Mi baño es una verdadera farmacia: remedio para la alergia, para limpiar la nariz, descongestionantes, puf, anti mocos, anti tos, anti todo (menos anti estrés, obvio!). Es que con estas extrañas condiciones del clima y la mala calidad del aire la gran mayoría de los niños están enfermos.

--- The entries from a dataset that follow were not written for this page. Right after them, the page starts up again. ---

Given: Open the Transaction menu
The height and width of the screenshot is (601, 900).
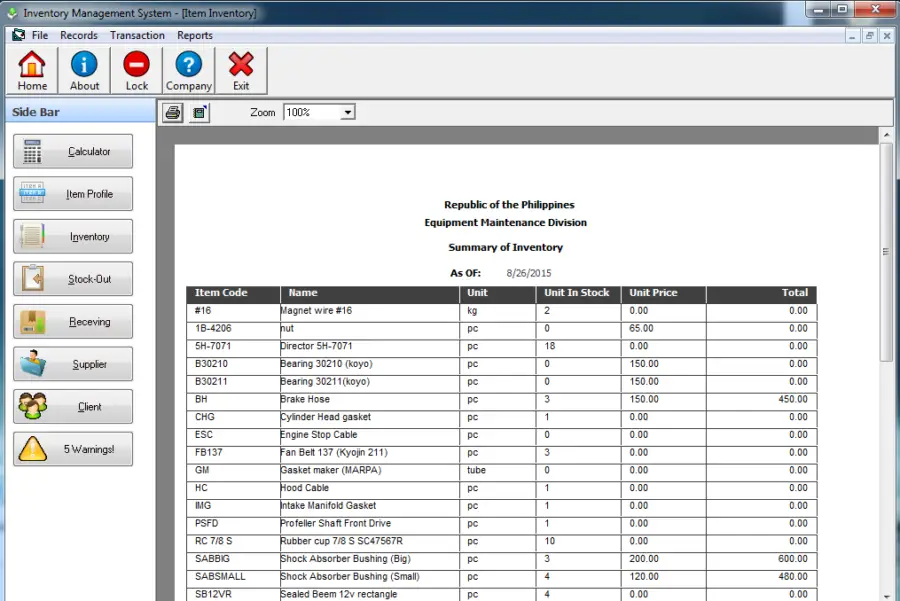Looking at the screenshot, I should click(137, 35).
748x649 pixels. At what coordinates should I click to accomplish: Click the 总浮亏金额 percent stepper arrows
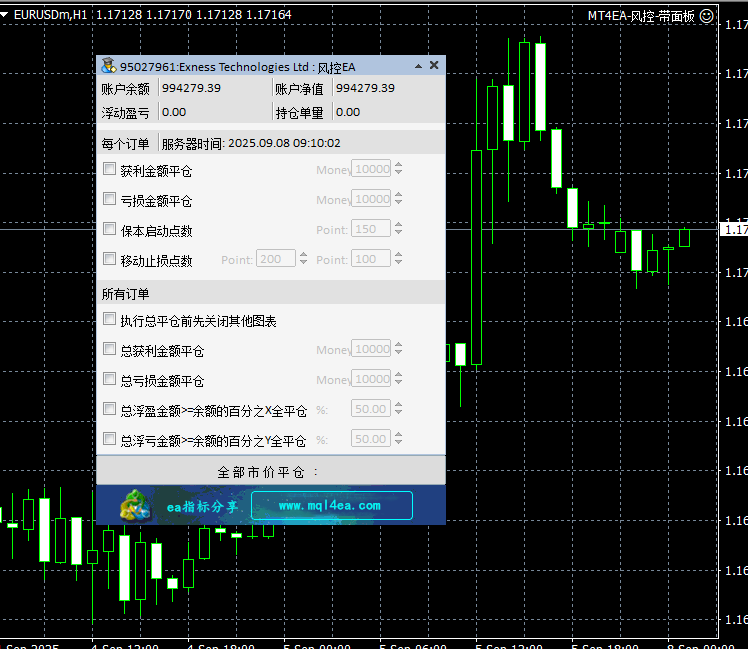pyautogui.click(x=399, y=439)
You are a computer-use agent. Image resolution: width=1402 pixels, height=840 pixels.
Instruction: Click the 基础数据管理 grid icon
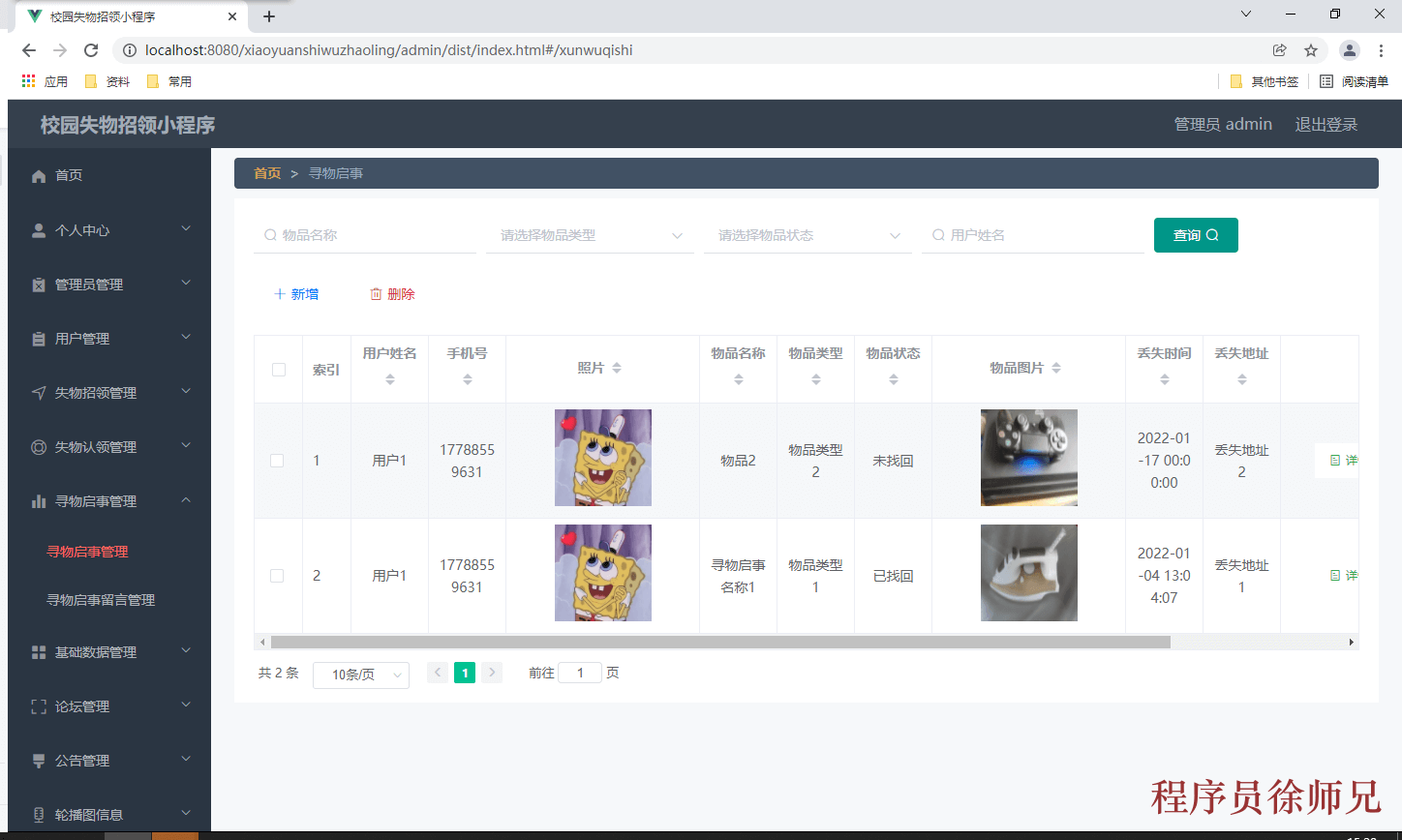[x=39, y=652]
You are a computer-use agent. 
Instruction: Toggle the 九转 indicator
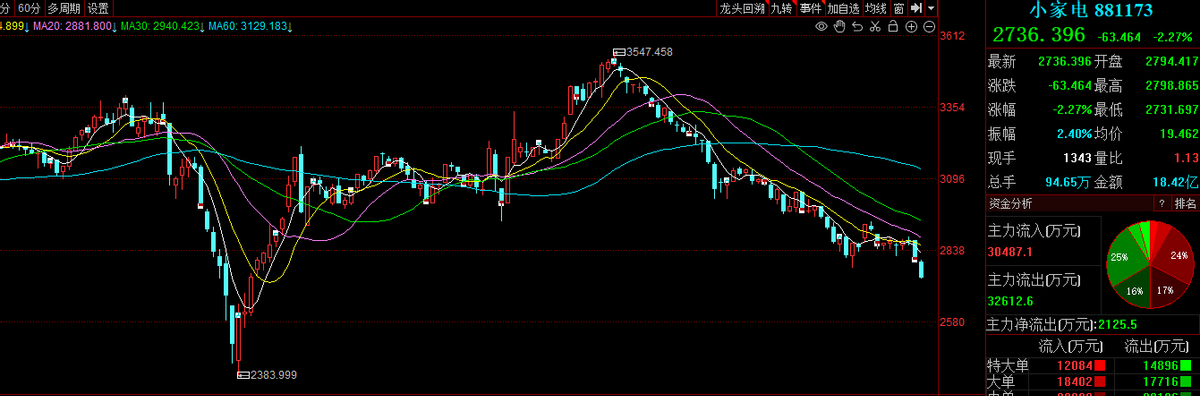[782, 8]
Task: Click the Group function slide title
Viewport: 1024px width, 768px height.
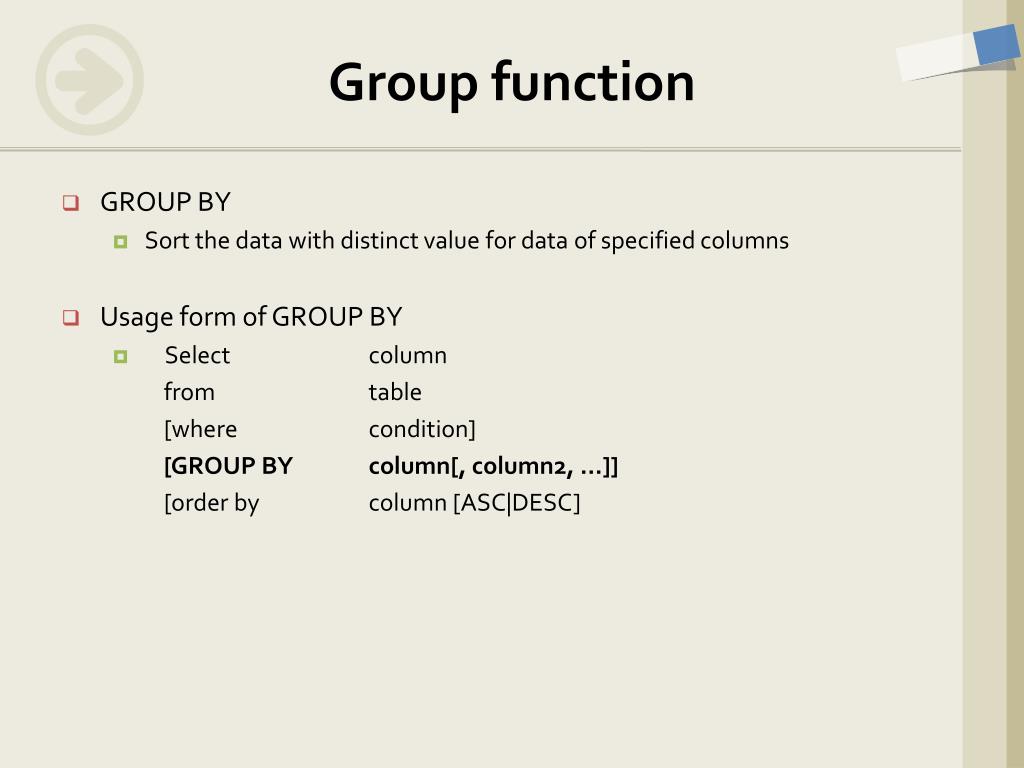Action: point(511,82)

¿Pero qué se puede hacer? ¿Hacerle caso al doctor cuando dice en forma bastante suave “no los lleves a ninguna parte porque se van a contagiar y terminarán enfermos”? Fácil para ellos, pero en la práctica es una medida absurda. Tendría que “guardar” de abril a agosto por lo menos a 2 de los 4 niños, y con ellos a la madre, para prevenir que se enfermen, que se traspasen virus y bacterias de un lado para otro. Seamos sinceras: ¡Es para volverse loca! Todas, más de una vez, nos hemos tenido que quedar en casa días y noches (eternas e interminables noches) a cargo de nuestros hijos enfermos. Y pasa algo bastante insólito, no sé si es peor la enfermedad de el/los niños en cuestión o el malhumor de la madre. Porque es como que de un día para otro nos transformemos en un ermitaño medio rayado que no tenga otro tema de conversación que remedios, toses y ruidos. Por suerte la vida nos regala amigas y madres que les interesa cuantas veces tosió o si respira con ruido o moviendo las costillas.

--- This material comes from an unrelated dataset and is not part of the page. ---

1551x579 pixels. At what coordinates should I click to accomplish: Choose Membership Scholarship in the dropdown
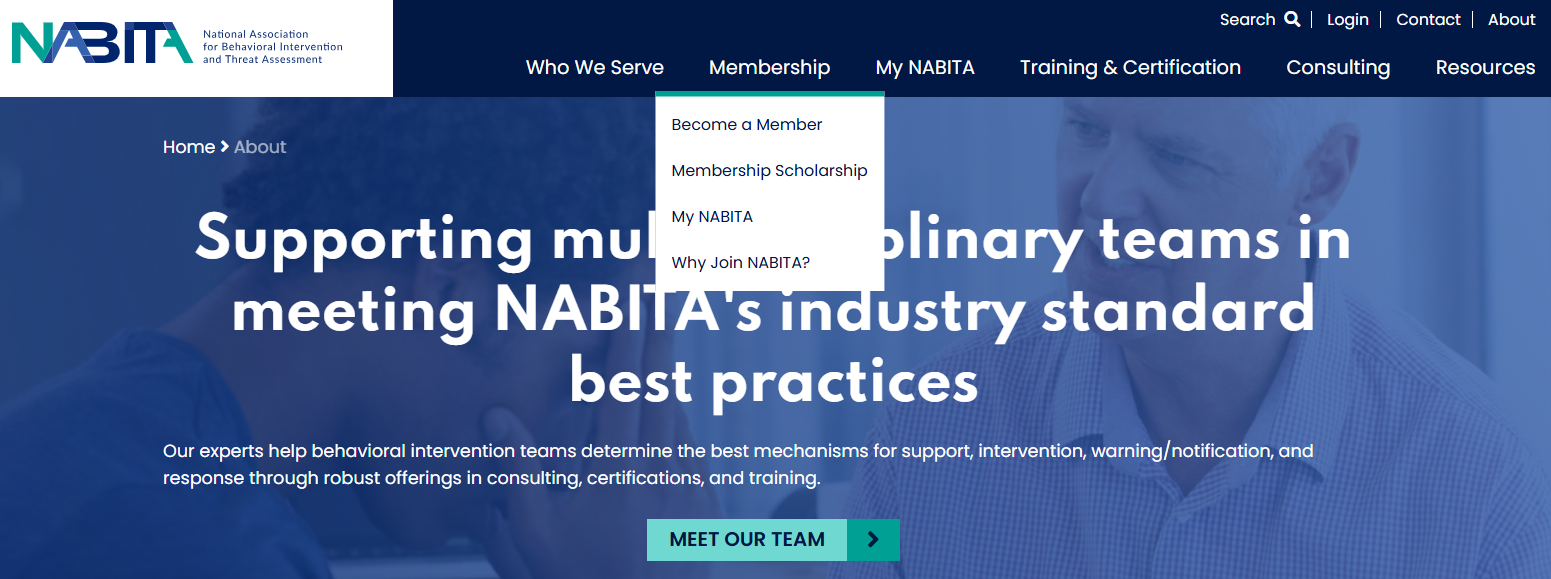769,170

Otro clásico en mis inviernos es la visita al pediatra, ¡que a estas alturas creo que lo veo más que a mi mamá!. Lo más divertido es que insisto con ir a visitarlo, siendo que en un 80% de las visitas repite la misma respuesta: “es un virus”. ¡Odio, odio esa respuesta! Es como que te diga: “Mmm, soy médico, sé que está enfermo, pero no sé que tiene. Así que sigue en casa dándole paracetamol e ibuprofeno” -¡Hello señor doctor, lleva con fiebre varios días y ya está tomado paracetamol y todo lo demás… ¡Quiero que lo mejore ahora ya!- O aún más simple aún: “Por favor déle algo, ¡Quiero dormir!”
Pero no, uno se va a la casa feliz con una receta (infaltable receta) , que aunque diga vitamina C para nosotras es un tesoro, la solución para que esos ojitos tristes vuelvan a sonreír y para que volvamos a dormir en la noche .

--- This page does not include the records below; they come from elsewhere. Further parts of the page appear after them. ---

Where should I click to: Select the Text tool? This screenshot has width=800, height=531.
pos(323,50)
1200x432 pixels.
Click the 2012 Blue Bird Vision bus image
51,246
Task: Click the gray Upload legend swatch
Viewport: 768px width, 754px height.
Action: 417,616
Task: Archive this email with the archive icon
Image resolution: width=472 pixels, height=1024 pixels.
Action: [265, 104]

Pero en fin, qué haríamos sin nuestros maravillosos pediatras, sin sus recetas y sus diagnósticos de virus. Que haríamos sin ese ser cálido, amoroso y preocupado que nos recibe en su oficina con una sonrisa y nos pregunta por cada uno de los integrantes de nuestra familia, que nos da, de buena onda, su celular y reciben miles de llamadas absurdas durante todo el día y la noche . Nos solucionan la vida y nos devuelve a esos angelitos que tanto nos alegran y llenan la vida con sus sonrisas y travesuras.
Creo que debo acostumbrarme a los inviernos, a sus litros de mocos corriendo por la nariz, a las toses haciendo eco dentro de la casa, a los remedios, médicos y tantos más. Lo extraño es que la lógica hace pensar que con más niños la mamá es menos alharaca, sabe a qué atenerse y como manejar la situación. Pero en mi caso no ha sido así. En la medida que más hijos tengo más visitas al médico por hijo realizo… ¿Serán los años y me estoy transformando en una mamá escandalosa?